With only a carbide lamp on his helmet, Grandpa Magelli toiled 500 feet underground in one of Illinois’ underground coal mines, loading chunks of black gold onto mule-drawn carts.
“In 1920, Macoupin County in Central Illinois had 19 operating coal mines employing 6,500 workers and producing more than 6.3 million tons, about 10 percent of the state’s total.
“The mines were largely responsible for drawing a diverse ethnic mix to the downstate rural county. Italians, Scots, Welsh, English and Croatian immigrants were among those who came to work underground and settle towns like Gillespie, Benld and Mount Olive, south of Springfield.”
“Many of those immigrants found jobs at the four Superior Coal Co. mines clustered in southeast Macoupin. Established in the early 1900s, all the mines’ production was used to stoke the steam engines of the Chicago and Northwestern Railroad, which owned Superior Coal Co.”
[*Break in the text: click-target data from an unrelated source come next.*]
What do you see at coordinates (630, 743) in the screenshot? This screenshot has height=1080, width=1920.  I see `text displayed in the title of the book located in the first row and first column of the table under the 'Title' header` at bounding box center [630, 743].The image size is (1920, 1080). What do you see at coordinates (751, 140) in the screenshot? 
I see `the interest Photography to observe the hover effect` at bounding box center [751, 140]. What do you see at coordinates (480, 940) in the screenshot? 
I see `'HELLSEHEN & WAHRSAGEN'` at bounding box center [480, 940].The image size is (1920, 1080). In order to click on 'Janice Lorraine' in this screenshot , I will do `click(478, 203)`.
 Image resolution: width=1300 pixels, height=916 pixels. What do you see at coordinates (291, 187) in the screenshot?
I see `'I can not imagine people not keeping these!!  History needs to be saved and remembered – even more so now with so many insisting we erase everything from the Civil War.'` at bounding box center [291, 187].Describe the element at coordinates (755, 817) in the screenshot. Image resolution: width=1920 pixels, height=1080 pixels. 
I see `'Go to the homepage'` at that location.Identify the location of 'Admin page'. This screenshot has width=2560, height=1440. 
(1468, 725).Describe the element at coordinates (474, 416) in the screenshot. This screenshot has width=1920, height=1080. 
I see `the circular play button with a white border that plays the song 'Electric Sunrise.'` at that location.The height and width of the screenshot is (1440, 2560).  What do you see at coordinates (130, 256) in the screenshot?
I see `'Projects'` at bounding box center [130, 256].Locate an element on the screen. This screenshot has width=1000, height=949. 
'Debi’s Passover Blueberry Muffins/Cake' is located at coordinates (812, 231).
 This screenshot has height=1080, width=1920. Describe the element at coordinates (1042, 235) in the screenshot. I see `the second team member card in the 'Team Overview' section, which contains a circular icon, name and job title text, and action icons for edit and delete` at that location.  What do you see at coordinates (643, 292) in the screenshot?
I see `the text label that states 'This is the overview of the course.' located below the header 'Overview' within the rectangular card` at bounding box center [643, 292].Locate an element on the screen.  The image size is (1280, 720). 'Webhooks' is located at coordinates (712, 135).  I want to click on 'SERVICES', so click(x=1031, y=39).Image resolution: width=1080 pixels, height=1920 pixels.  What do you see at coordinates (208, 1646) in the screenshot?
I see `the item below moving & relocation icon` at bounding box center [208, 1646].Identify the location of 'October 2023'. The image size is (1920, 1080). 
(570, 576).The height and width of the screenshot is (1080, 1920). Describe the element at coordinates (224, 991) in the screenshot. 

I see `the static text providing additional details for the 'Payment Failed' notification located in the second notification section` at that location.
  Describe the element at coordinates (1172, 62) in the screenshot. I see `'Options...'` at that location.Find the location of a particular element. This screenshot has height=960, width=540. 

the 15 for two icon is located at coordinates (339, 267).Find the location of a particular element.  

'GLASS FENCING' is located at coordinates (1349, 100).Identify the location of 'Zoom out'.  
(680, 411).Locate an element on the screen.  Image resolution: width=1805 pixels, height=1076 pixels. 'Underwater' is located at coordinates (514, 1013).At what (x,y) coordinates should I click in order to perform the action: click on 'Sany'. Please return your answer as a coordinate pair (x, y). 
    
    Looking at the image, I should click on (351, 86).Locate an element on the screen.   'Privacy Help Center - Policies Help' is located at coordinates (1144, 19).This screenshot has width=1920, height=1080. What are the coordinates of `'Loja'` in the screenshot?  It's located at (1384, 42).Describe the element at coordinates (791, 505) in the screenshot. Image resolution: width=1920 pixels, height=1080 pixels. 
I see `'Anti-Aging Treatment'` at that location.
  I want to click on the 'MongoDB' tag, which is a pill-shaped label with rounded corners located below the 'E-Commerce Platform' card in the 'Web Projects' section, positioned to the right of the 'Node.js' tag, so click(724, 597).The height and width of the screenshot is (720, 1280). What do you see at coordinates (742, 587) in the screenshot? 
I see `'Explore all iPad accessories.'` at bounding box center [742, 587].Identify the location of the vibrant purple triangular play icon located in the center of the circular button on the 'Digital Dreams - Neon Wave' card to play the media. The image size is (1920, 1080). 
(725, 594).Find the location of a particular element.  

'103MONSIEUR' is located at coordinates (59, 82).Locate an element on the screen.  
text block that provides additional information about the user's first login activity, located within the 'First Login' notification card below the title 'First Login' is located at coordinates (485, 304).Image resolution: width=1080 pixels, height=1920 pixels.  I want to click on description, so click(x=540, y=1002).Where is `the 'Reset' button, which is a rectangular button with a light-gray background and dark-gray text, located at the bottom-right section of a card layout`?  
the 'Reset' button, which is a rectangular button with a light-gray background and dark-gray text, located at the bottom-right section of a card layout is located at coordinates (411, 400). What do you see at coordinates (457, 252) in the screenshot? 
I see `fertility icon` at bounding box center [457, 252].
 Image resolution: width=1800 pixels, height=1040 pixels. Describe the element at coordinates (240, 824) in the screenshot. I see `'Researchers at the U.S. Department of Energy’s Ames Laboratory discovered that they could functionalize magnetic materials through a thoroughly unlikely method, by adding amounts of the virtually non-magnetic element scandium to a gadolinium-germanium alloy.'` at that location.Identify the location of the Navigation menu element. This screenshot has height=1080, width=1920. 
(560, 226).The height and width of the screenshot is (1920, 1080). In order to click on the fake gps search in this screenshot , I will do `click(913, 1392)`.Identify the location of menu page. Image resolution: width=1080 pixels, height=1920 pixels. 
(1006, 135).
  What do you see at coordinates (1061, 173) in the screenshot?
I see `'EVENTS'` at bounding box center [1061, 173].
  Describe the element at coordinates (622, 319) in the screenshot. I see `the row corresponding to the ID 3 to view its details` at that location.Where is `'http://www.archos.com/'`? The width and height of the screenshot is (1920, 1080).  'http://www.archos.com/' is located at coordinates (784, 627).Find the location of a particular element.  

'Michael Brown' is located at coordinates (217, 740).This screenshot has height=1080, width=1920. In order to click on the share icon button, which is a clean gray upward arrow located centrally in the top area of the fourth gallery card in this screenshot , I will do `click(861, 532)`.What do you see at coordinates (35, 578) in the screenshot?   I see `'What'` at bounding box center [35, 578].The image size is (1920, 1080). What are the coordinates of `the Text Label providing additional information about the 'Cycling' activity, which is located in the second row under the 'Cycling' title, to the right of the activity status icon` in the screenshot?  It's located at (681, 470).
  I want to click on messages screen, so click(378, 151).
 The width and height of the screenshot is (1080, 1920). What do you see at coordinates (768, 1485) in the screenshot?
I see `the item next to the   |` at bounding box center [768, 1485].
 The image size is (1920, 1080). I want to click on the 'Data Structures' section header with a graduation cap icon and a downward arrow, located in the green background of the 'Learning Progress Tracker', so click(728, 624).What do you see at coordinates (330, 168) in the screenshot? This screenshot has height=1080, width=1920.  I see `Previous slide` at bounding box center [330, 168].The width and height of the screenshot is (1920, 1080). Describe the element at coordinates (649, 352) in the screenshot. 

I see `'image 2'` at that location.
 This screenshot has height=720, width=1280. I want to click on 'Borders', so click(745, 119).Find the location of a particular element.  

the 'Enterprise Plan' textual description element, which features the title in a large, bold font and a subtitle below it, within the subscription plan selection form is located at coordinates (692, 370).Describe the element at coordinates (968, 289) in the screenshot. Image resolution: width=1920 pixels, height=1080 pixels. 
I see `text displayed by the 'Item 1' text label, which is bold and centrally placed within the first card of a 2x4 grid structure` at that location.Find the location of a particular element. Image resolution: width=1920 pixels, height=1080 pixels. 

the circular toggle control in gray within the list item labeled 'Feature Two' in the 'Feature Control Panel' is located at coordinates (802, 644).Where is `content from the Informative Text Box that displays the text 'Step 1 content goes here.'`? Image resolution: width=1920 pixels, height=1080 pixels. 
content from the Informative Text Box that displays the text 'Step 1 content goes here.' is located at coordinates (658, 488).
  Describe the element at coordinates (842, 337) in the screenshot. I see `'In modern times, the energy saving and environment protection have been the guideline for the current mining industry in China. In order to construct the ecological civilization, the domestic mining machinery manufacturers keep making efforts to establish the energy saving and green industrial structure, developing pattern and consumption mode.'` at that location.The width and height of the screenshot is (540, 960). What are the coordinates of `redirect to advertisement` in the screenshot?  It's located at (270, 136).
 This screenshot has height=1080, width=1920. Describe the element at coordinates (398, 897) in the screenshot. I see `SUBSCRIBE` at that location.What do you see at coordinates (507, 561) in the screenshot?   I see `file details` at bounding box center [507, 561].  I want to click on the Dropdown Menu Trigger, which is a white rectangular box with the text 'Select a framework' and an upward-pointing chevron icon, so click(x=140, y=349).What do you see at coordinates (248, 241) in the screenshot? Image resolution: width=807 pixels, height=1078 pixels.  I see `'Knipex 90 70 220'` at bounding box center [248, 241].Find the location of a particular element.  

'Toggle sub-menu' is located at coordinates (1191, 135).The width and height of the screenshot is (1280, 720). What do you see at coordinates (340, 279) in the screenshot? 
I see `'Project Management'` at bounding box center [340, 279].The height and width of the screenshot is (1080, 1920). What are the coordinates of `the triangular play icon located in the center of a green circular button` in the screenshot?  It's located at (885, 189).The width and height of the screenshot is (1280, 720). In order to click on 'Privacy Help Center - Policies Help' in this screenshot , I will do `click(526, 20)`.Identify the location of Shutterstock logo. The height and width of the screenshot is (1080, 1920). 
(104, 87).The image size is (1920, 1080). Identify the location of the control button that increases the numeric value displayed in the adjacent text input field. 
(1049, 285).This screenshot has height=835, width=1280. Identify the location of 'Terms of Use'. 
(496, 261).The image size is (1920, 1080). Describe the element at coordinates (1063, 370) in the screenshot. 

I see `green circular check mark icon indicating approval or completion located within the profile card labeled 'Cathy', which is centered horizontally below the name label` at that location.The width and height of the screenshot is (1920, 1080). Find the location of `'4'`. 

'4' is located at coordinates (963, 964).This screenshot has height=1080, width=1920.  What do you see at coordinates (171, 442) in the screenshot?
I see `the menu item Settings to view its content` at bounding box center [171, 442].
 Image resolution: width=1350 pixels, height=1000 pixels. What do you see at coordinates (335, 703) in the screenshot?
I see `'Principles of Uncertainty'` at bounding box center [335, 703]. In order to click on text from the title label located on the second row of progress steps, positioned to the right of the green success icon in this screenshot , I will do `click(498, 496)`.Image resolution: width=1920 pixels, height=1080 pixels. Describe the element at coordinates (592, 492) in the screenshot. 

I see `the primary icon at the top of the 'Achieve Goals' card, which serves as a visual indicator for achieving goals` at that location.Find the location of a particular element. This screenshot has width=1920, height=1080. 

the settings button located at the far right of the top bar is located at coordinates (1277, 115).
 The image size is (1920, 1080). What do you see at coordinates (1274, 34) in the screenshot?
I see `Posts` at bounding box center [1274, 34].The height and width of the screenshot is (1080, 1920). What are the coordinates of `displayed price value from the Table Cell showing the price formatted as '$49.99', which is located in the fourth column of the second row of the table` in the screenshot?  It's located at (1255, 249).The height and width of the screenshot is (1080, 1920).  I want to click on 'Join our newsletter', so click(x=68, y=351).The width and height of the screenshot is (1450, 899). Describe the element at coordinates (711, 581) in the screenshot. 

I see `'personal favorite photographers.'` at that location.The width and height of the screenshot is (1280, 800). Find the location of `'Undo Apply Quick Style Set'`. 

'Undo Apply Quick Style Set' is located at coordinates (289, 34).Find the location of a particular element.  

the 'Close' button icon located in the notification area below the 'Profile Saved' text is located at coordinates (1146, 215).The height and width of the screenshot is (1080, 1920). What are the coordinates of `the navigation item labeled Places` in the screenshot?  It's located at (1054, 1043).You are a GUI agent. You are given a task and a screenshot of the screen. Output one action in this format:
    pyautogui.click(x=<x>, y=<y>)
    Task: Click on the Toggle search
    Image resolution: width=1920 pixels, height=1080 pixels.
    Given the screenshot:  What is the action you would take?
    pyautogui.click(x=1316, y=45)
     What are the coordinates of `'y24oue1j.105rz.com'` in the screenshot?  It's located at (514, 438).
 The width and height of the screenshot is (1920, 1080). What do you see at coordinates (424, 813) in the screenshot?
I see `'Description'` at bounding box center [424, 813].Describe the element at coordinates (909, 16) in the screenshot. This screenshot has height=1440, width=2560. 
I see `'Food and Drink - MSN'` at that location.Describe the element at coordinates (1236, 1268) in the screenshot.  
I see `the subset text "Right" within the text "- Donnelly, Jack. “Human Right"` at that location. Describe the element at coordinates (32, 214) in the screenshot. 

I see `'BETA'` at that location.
“At their peak in 1926, the Superior mines employed 3,000 men, and by the time the last of them closed in 1954 they had produced a total of 122 million tons. But when the railroad switched to diesel locomotives, the coal was no longer needed.
“In the 1930s, Macoupin County was also one of the major battlefields of organized labor. Union miners were pitted against the coal companies in frequent and sometimes violent strikes.”
Editor’s note: Grandpa Magelli worked the No. 3 mine in Mt. Clare, one of five area mines. Regrettably, the very mining jobs on which many immigrants supported their families eventually led to serious injuries and death from black-lung disease, which claimed grandpa’s life.